Your assignment
Keep to one stretch of the data below, the lines from the one with "You are a computer-use agent. Image" up to and including the one with "Instruction: Click the", and return that stretch exactly.

Available records
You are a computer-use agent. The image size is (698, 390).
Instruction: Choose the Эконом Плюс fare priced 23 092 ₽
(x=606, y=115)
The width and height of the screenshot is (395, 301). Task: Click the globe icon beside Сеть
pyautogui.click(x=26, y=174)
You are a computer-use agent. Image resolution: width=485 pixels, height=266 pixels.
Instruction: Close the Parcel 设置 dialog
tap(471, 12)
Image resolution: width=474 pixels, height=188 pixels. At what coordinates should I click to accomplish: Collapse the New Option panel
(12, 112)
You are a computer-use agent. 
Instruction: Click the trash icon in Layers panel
...
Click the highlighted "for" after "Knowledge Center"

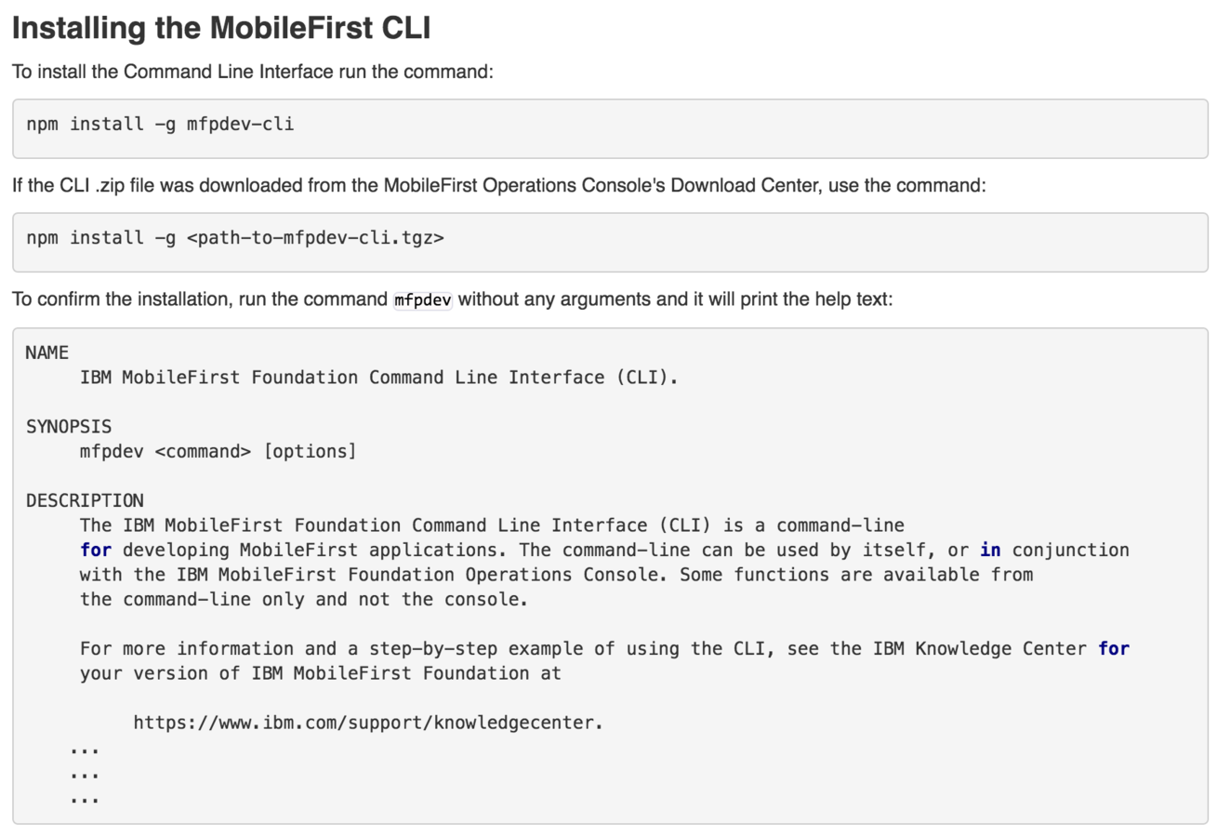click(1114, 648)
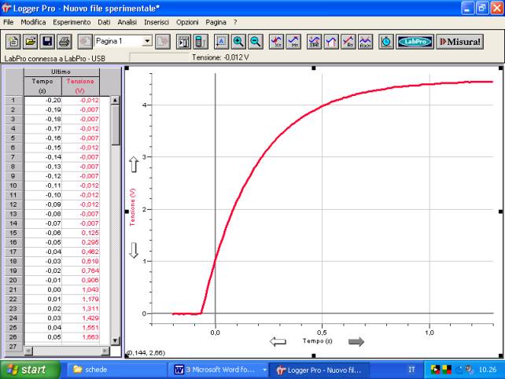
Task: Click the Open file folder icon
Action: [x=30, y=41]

Result for this exercise
You are a computer-use agent. Image resolution: width=485 pixels, height=266 pixels.
Instruction: Close the Parcel 设置 dialog
tap(471, 12)
Image resolution: width=474 pixels, height=188 pixels. At what coordinates should I click to accomplish: Collapse the New Option panel
(12, 112)
You are a computer-use agent. 
Instruction: Click the trash icon in Layers panel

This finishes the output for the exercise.